== Information provided ==

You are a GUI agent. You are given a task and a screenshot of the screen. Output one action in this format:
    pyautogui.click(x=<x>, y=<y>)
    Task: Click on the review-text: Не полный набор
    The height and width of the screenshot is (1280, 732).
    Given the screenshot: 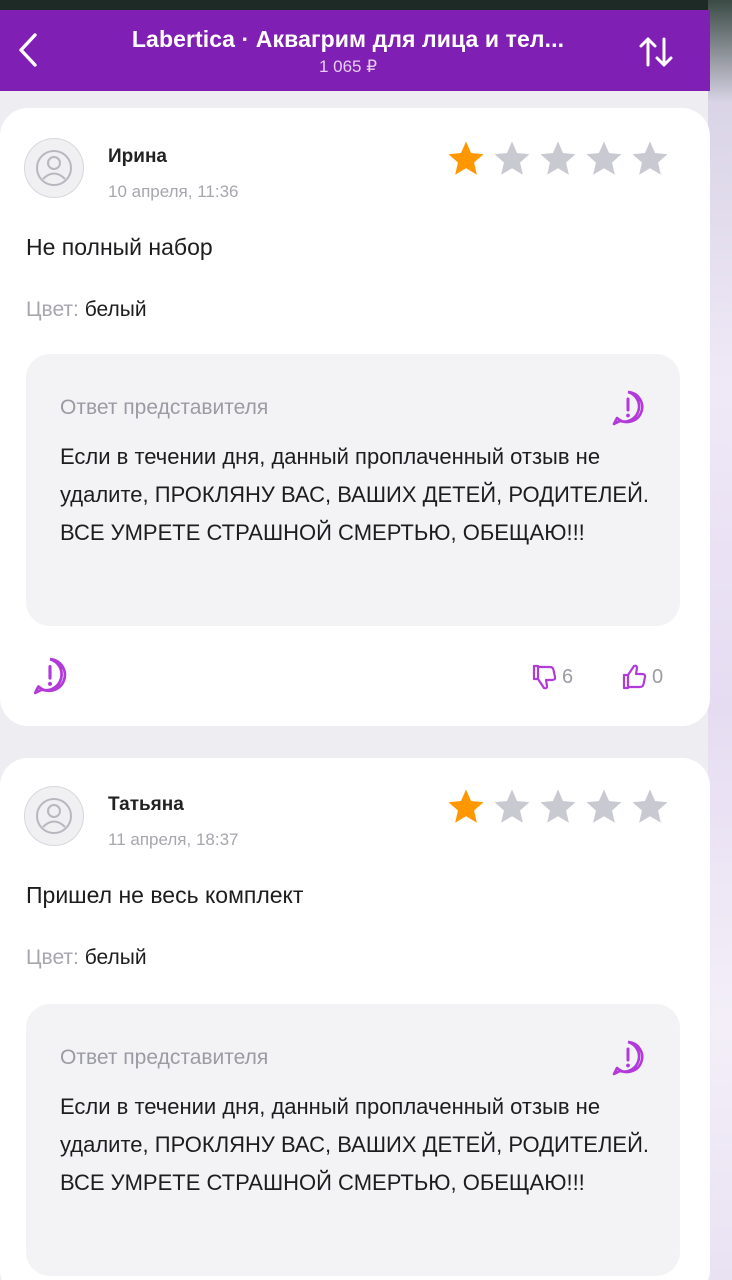 What is the action you would take?
    pyautogui.click(x=120, y=247)
    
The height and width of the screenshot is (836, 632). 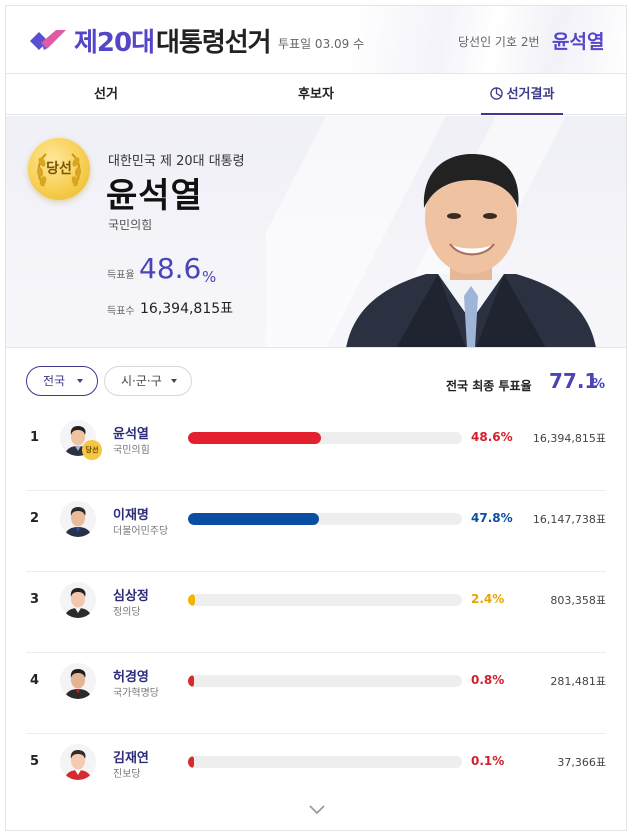 What do you see at coordinates (131, 594) in the screenshot?
I see `candidate-name: 심상정` at bounding box center [131, 594].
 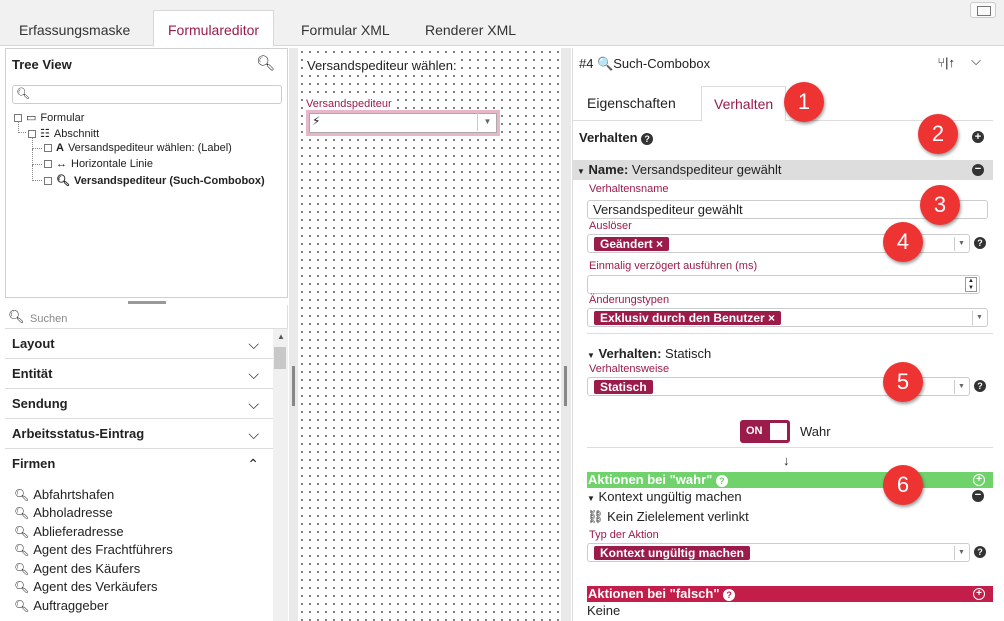 I want to click on tag-chip: Exklusiv durch den Benutzer ×, so click(x=688, y=318).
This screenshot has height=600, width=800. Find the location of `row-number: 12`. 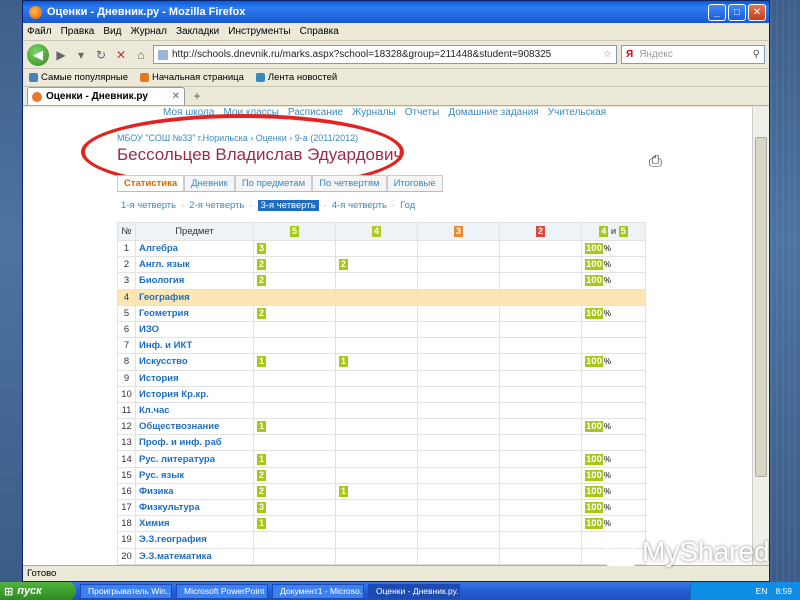

row-number: 12 is located at coordinates (126, 427).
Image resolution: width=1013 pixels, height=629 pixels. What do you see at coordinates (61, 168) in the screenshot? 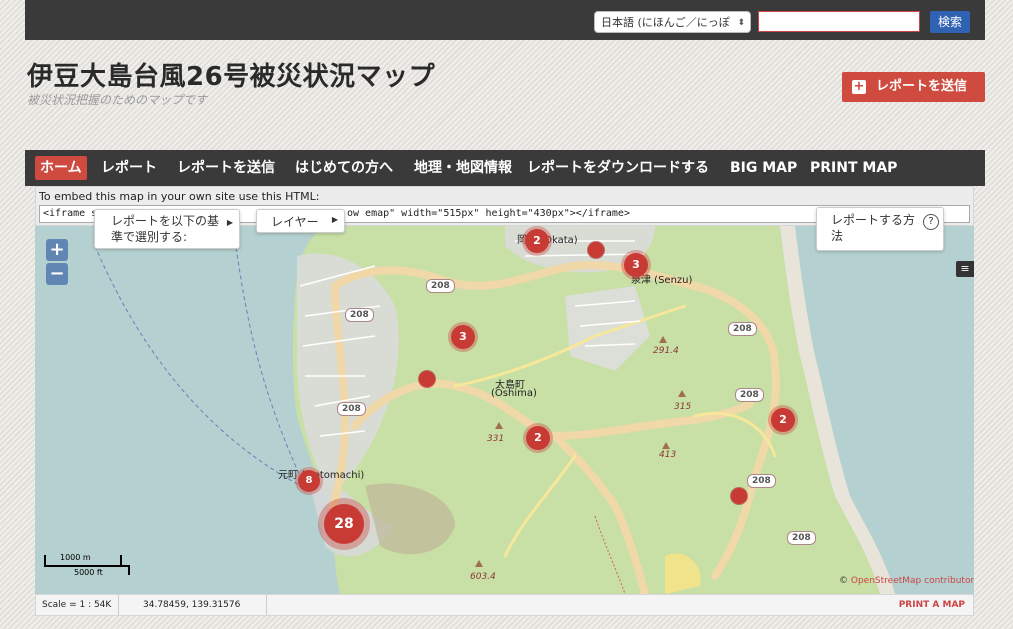
I see `nav-home: ホーム` at bounding box center [61, 168].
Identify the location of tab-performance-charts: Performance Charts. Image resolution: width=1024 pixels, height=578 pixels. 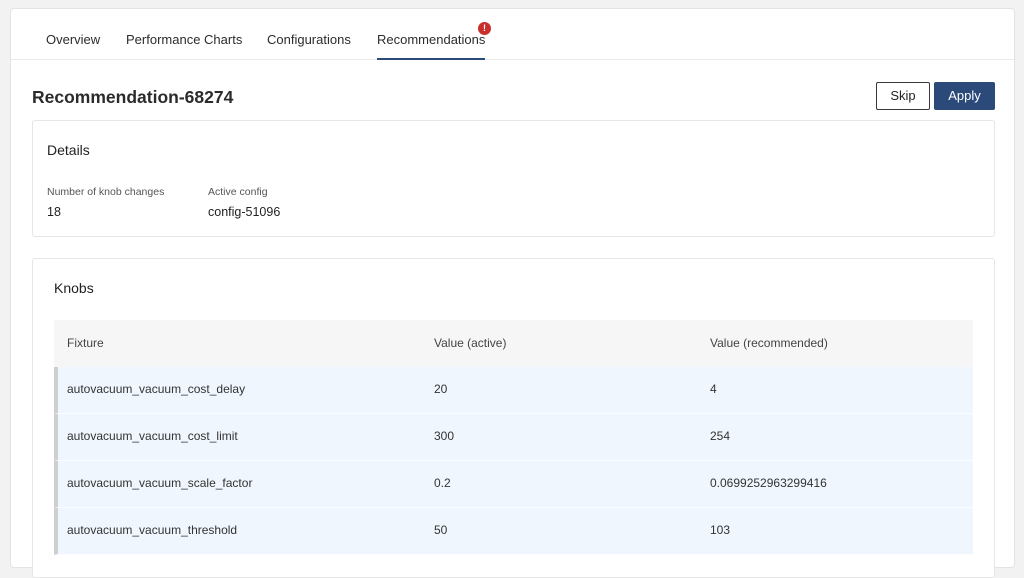
(184, 40).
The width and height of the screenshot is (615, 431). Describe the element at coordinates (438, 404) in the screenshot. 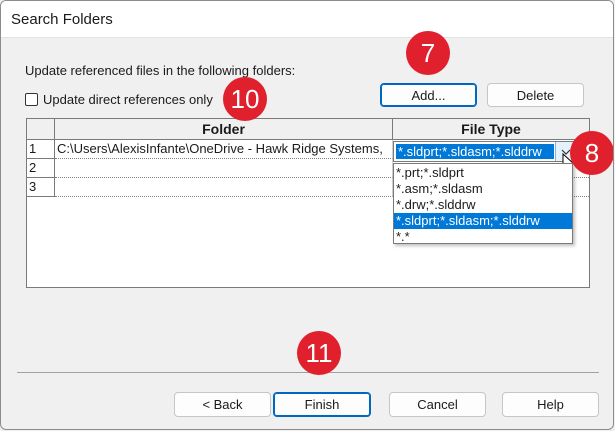

I see `cancel-button: Cancel` at that location.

===

## About this exercise
Transcribe the material word for word, starting at the line that contains "Identify the location" and ending with the last line of the material, both included. Leave the pictures out of your answer.

## Written answer
Identify the location of tab-performance-charts: Performance Charts. Image resolution: width=1024 pixels, height=578 pixels. 
(184, 40).
The width and height of the screenshot is (615, 431). Describe the element at coordinates (438, 404) in the screenshot. 

I see `cancel-button: Cancel` at that location.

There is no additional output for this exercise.